そして、"困る頭痛"の中でもいちばん身近で問題なのが、片頭痛


「片頭痛の患者は全国で推定840万人。男女比では圧倒的に女性のほうが多く、男性の約4倍とされています。なかでも特に突出しているのが30代の女性。仕事や子育てなど、アクティブに過ごしている方たちが片頭痛に悩まされているのです」とは、獨協医科大学 副学長の平田幸一先生。

松森先生いわく、「頭痛は、助けてのサインです。痛み止めは我慢せずに早く使いましょう」とのこと。ただし、「痛み止めを月に10日以上使うと頭痛が悪化する可能性があります」とも。

とはいえ、片頭痛のために「出かけるのがツライ」「次にいつ痛くなるのか不安で人と約束もできない」といった状態になることも多いため、そのままにしていてはQOL(生活の質)は下がる一方です。そんな人はぜひ一度、頭痛外来などの専門医に相談を。2021年4月から、片頭痛の原因となる痛みの伝達物質(CGRP)をブロックする薬での治療が保険適用に。頭痛の頻度や程度を改善し、痛みの持続期間を短縮する予防治療が始まっています。
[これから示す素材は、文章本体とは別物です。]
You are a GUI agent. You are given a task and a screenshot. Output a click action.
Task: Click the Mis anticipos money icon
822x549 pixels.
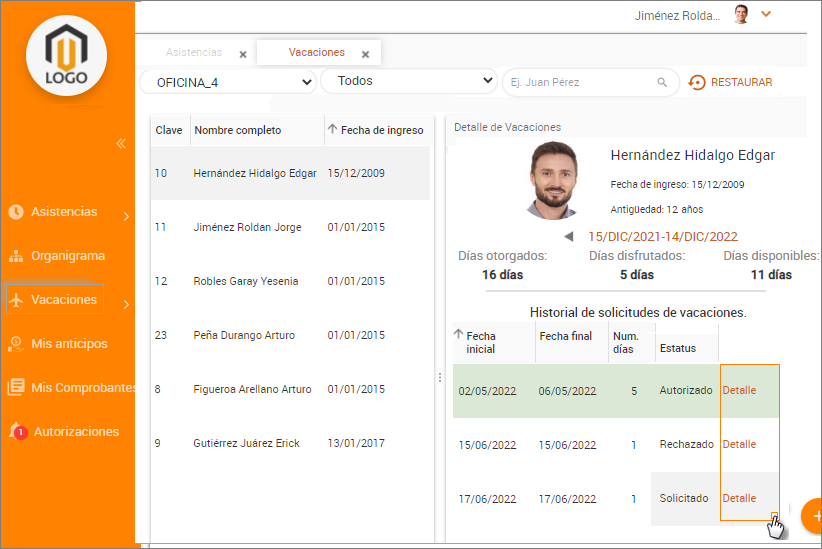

自分のためにも治療にも、〈頭痛ダイアリー〉が役に立ちます

ちなみに、自分の頭痛は片頭痛なのかわからないという人もいるのでは? 片頭痛のおもな特徴は以下のとおり。

・頭の片側がズキズキ痛む
・その痛みが月に数回繰り返される
・吐き気や嘔吐を伴うことも
・光や音で痛みが発生
・動くとツライ!

光や音は日常的にあるものだけに、言い換えればいつでも片頭痛が起こる可能性があるわけです。また、緊張やストレス、疲労などから引き起こされたり、空腹や月経、食べたものや飲みものが原因となることも。「香り」がトリガーになる場合も多く、香水、芳香剤、柔軟剤など一般的に「いい香り」とされるニオイを嗅いで片頭痛になる人もいます。なるほど、これでは「外出するのが怖い」という人が多いのもうなずけます。

そこで役立つのが〈頭痛ダイアリー〉
「自分の頭痛を観察することにより、どんなときに片頭痛が起きやすいかなどが整理できるようになります」とは埼玉国際頭痛センター長の坂井文彦先生。治療にあたる医師にとっても、痛みが見えない頭痛の程度を探る指標となり、適切な治療計画を立てやすくなるのだとか。


木田千裕さん

患者代表として登場した木田千裕さんも、頭痛ダイアリーを長年活用しているんだそう。
「最初の頃はどうつけるのかとまどってしまうこともありましたが、振り返ってみることができるので、自分の頭痛とのつき合い方がわかってきました」

頭痛ダイアリー

頭痛ダイアリー記載例

↑こちらは、坂井文彦先生が監修した頭痛ダイアリーとその記録例。頭痛ダイアリーは、日本頭痛学会の公式サイトからダウンロードできます。頭痛が起きた時間帯や痛みの程度、日常生活への影響度、飲んだ薬などを自分で記入していきます。

また、今年8月よりスタートしたLINE公式アカウント「片頭痛@LINE ヘルスケア」(監修:日本頭痛学会、コンテンツ提供:アムジェン株式会社)を利用して頭痛ダイアリーを記録することもできます。スマホならより手軽に始められるかもしれませんね。このアカウントページには、片頭痛とうまくつき合う方法や、日本頭痛学会認定の専門医が所属する病院検索なども用意されています。

11月28日(日)13時〜「第2回 片頭痛コントロールカレッジ」開催

もっと頭痛ダイアリーのことが知りたい、片頭痛の知識を深めたいという人は、患者であるみなさんやそのご家族、興味のある方が誰でも参加できるオンラインセミナー「第2回 片頭痛コントロールカレッジ」を要チェック。開催日時は11月28日(日)13:00〜14:30。視聴は無料で、アムジェン株式会社が運営する「片頭痛コントロール」サイトから申し込めます。日本頭痛学会のサイトと片頭痛@Lineヘルスケアからも上記アムジェンのサイトにリンクされています。

「ただ頭が痛いだけ」とあきらめて片頭痛を放置してしまったり、まわりが痛みを理解しないことは、大きな経済損失につながるという研究結果もあります。自分のためにも、また片頭痛に悩むまわりの人のためにも、正しい知識を持っておきたいものです。